To model the price variation the following parameters are used: cube root of carat, carat, color and clarity.
m1 <- lm(I(log(price)) ~ I(carat^(1/3)), data = diamonds)
m2 <- update(m1, ~ . + carat)
m3 <- update(m2, ~ . + color)
m4 <- update(m3, ~ . + clarity)
mtable(m1, m2, m3, m4)
##
## Calls:
## m1: lm(formula = I(log(price)) ~ I(carat^(1/3)), data = diamonds)
## m2: lm(formula = I(log(price)) ~ I(carat^(1/3)) + carat, data = diamonds)

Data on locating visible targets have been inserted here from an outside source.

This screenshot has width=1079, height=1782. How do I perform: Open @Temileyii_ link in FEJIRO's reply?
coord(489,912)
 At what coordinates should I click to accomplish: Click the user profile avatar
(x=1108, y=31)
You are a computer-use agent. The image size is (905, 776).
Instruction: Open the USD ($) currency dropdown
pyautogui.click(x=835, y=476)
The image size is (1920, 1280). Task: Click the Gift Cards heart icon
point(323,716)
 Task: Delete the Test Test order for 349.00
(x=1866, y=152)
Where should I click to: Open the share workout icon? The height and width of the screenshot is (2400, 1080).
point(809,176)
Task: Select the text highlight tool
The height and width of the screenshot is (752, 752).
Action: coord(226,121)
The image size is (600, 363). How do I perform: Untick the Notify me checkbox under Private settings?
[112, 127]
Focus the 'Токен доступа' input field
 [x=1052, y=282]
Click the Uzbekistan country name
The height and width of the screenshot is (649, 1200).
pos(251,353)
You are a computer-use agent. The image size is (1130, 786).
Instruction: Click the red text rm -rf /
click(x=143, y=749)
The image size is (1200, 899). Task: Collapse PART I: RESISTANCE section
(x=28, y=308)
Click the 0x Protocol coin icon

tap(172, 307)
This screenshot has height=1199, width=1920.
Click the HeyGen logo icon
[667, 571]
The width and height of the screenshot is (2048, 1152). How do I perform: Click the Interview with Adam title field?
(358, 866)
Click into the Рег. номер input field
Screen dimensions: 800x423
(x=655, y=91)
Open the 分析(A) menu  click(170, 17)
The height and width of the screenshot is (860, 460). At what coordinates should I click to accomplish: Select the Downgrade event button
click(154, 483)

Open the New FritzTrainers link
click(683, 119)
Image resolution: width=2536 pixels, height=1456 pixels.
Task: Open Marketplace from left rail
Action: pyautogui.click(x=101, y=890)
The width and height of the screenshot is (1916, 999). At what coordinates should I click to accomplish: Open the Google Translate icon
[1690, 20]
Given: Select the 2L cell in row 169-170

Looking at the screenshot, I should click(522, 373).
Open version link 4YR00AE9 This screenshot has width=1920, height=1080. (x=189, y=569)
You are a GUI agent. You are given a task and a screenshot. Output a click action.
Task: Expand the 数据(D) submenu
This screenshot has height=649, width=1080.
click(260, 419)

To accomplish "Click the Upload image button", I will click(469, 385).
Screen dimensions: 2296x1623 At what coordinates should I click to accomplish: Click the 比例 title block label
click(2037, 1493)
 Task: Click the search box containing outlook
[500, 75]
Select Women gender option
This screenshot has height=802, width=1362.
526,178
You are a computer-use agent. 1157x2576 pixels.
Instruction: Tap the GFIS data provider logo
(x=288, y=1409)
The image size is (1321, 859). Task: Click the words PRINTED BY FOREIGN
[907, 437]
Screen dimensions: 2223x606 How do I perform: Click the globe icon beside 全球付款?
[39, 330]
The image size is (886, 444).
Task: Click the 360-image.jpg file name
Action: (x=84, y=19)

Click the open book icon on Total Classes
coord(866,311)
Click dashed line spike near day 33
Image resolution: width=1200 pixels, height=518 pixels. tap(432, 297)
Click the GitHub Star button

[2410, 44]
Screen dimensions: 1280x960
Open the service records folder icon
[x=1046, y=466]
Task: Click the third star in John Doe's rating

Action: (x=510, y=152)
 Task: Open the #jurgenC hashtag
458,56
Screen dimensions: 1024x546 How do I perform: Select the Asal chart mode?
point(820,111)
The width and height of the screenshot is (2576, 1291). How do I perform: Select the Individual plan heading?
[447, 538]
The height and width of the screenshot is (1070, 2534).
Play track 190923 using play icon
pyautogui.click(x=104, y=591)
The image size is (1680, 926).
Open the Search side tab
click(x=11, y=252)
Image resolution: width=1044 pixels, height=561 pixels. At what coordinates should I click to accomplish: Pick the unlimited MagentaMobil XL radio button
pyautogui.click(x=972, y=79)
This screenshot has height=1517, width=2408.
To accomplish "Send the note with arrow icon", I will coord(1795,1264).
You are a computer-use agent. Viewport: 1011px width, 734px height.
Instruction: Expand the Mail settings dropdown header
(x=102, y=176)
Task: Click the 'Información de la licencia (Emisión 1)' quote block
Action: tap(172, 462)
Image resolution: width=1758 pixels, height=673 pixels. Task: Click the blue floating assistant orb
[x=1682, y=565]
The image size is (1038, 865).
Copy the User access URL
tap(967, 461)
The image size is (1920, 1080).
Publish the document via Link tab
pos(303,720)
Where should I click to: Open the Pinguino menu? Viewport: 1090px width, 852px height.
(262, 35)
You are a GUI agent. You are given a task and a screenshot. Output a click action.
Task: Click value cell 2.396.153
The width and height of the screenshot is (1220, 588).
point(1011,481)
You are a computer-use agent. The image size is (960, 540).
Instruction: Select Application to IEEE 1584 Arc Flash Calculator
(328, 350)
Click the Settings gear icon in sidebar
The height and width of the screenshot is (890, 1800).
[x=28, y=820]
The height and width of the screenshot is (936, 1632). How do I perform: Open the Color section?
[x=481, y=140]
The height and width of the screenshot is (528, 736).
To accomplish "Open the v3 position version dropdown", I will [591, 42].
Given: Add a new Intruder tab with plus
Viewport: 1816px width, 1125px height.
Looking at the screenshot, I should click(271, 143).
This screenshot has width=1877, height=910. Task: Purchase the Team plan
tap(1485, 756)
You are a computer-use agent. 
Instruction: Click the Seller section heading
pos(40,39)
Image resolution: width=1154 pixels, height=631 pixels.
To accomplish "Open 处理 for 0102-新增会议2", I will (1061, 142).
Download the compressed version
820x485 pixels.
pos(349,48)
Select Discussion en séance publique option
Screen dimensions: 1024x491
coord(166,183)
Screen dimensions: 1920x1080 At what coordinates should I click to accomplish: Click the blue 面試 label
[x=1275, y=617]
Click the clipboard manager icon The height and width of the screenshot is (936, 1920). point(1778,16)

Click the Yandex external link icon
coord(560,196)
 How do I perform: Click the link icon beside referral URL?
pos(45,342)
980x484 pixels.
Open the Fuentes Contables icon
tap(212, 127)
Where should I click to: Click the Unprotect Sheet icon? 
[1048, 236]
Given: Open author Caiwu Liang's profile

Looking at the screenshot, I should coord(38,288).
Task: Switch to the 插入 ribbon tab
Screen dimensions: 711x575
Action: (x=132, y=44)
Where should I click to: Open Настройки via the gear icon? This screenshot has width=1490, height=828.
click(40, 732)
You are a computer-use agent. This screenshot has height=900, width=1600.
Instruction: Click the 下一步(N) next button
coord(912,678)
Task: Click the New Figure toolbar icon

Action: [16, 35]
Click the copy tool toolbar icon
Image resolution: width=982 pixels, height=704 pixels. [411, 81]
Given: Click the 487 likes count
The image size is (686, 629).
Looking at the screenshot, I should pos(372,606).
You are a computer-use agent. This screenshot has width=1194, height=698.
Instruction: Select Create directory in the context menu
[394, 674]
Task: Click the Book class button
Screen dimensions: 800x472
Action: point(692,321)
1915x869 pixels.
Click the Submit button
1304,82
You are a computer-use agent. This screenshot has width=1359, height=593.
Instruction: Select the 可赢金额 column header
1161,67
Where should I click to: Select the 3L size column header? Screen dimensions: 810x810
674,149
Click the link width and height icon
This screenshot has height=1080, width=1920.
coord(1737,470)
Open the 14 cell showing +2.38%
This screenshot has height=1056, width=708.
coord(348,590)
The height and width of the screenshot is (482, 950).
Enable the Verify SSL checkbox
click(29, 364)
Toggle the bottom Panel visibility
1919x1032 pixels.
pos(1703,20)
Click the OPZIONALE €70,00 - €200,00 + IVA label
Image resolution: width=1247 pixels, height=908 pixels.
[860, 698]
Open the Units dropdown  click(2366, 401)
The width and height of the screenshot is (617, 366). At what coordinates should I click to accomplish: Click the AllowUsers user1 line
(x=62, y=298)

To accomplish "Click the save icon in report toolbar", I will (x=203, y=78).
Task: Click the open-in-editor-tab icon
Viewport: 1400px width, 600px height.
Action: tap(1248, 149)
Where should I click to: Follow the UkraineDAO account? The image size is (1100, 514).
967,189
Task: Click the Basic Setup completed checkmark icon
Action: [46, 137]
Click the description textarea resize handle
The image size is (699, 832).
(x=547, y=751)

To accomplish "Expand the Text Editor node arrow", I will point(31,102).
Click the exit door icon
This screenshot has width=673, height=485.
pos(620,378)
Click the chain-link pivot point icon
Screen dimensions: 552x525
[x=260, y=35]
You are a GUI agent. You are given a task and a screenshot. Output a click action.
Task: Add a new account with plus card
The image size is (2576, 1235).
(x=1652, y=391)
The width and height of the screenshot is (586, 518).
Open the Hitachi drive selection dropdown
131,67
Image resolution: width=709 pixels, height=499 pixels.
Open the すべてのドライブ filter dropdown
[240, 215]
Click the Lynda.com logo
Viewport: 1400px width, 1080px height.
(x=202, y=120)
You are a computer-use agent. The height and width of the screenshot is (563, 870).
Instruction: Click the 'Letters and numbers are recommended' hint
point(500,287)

## m3: lm(formula = I(log(price)) ~ I(carat^(1/3)) + carat + color,
## data = diamonds)
## m4: lm(formula = I(log(price)) ~ I(carat^(1/3)) + carat + color +
## clarity, data = diamonds)
##
## ==============================================================================
## m1 m2 m3 m4
## ------------------------------------------------------------------------------
## (Intercept) 2.821*** 1.039*** 1.096*** 0.485***
## (0.006) (0.019) (0.017) (0.010)
## I(carat^(1/3)) 5.558*** 8.568*** 8.303*** 9.088***
## (0.007) (0.032) (0.029) (0.017)
## carat -1.137*** -0.966*** -1.078***
## (0.012) (0.011) (0.006)
## color: .L -0.373*** -0.442***
## (0.004) (0.002)
## color: .Q -0.132*** -0.094***
## (0.003) (0.002)
## color: .C -0.002 -0.016***
## (0.003) (0.002)
## color: ^4 0.029*** 0.012***
## (0.003) (0.002)
## color: ^5 -0.018*** -0.003*
## (0.003) (0.002)
## color: ^6 -0.027*** 0.000
## (0.002) (0.001)
## clarity: .L 0.941***
## (0.003)
## clarity: .Q -0.255***
## (0.003)
## clarity: .C 0.144***
## (0.003)
## clarity: ^4 -0.069***
## (0.002)
## clarity: ^5 0.030***
## (0.002)
## clarity: ^6 -0.005**
## (0.002)
## clarity: ^7 0.034***
## (0.001)
## ------------------------------------------------------------------------------
## R-squared 0.924 0.935 0.947 0.983
## adj. R-squared 0.924 0.935 0.947 0.983
## sigma 0.280 0.259 0.233 0.133
## F 652012.063 387489.366 120932.024 205751.644
## p 0.000 0.000 0.000 0.000
## Log-likelihood -7962.499 -3631.319 2002.977 32297.142
## Deviance 4242.831 3613.360 2932.128 953.586
## AIC 15930.999 7270.637 -3985.953 -64560.284
## BIC 15957.685 7306.220 -3896.997 -64409.058
## N 53940 53940 53940 53940
## ==============================================================================
Now let’s test this model creating a hypothetic diamond with the following characteristics: carat of 1, color J, clarity IF and charted price of 5000 dollars (from https://www.creditdonkey.com/diamond-prices.html).
hypDiamond = data.frame(carat = 1.00, color = "J", clarity = "IF")
modelEstimate = predict(m4, newdata = hypDiamond,
interval = "prediction", level = .95)
print(exp(modelEstimate))
## fit lwr upr
## 1 5469.189 4213.778 7098.626
The calculated price is 5469 dollars (95% confidence). The model predicts fairly well the chartered price a diamond with the above characteristics should have!